*Work to be completed:* Please give all of the data again, character for character, and drop the pictures.

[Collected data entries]
============

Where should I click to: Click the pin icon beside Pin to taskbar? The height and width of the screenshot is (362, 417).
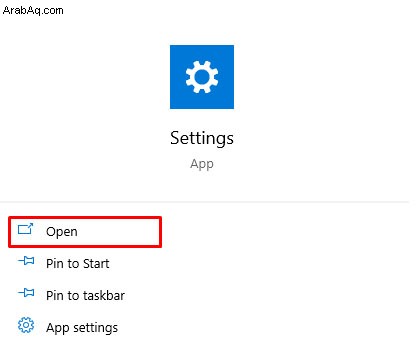[26, 293]
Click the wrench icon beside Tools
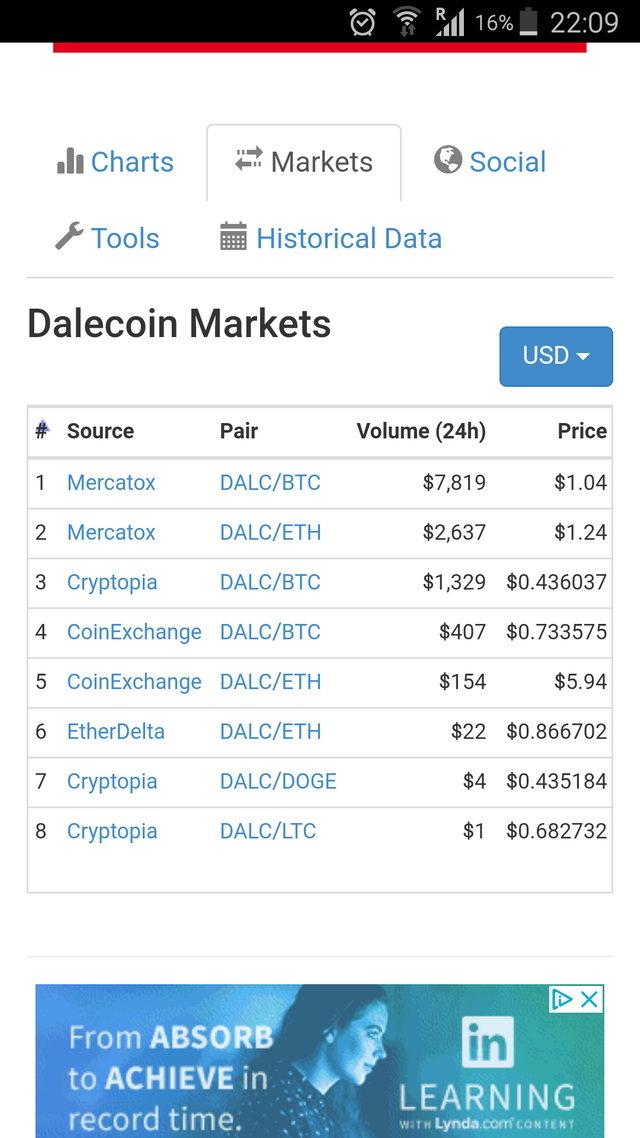The height and width of the screenshot is (1138, 640). pos(69,237)
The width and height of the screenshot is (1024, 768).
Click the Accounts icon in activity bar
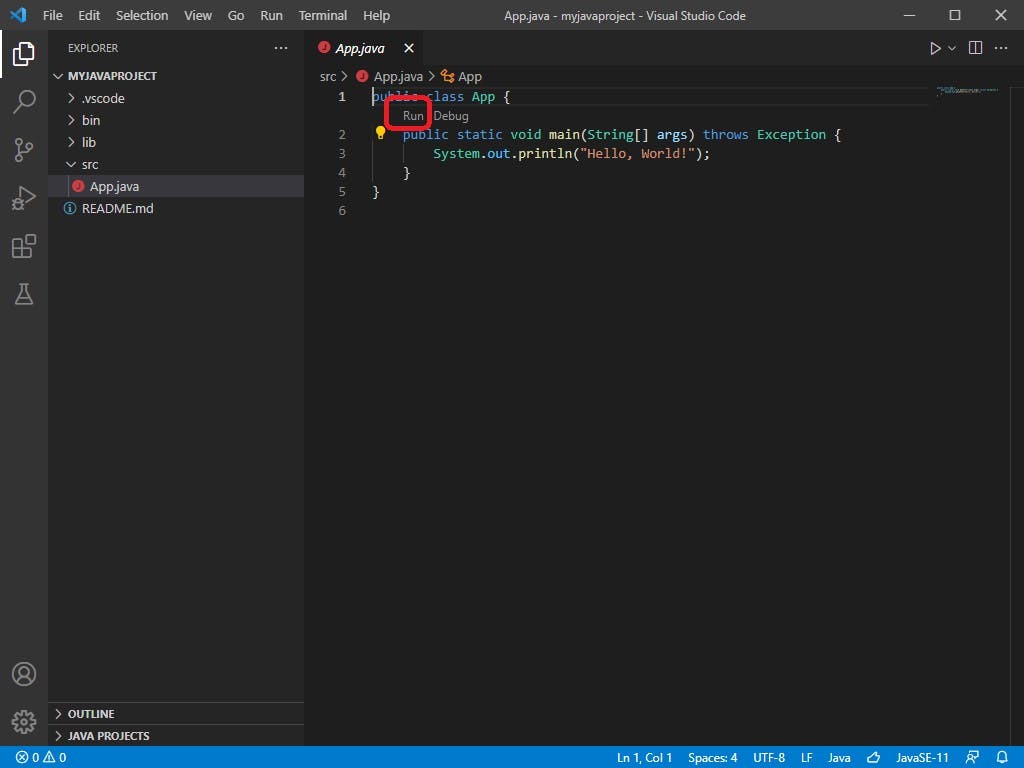tap(24, 674)
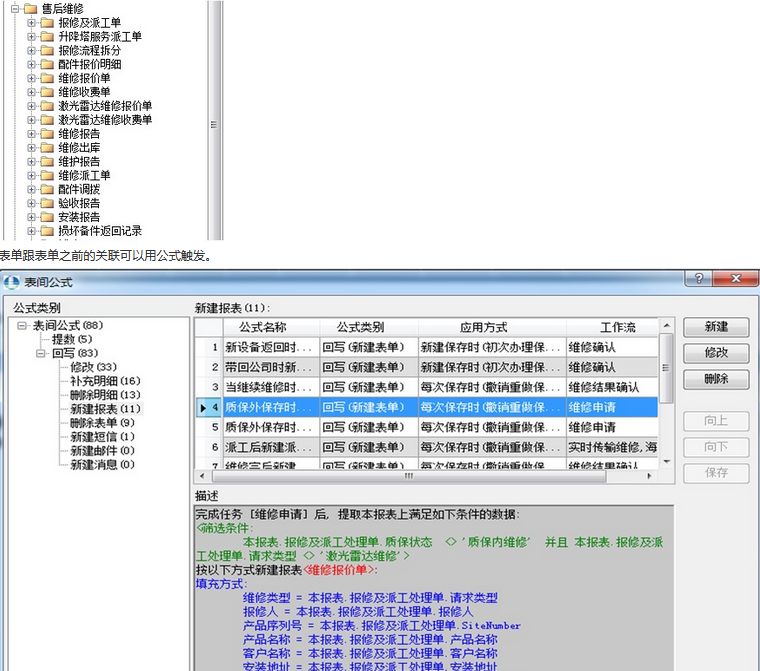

============

*Problem solution:*
Where should I click to: Click the pin icon beside Pin to taskbar? The height and width of the screenshot is (362, 417).
[26, 293]
Click the wrench icon beside Tools
The height and width of the screenshot is (1138, 640). pos(69,237)
The width and height of the screenshot is (1024, 768).
Click the Accounts icon in activity bar
tap(24, 674)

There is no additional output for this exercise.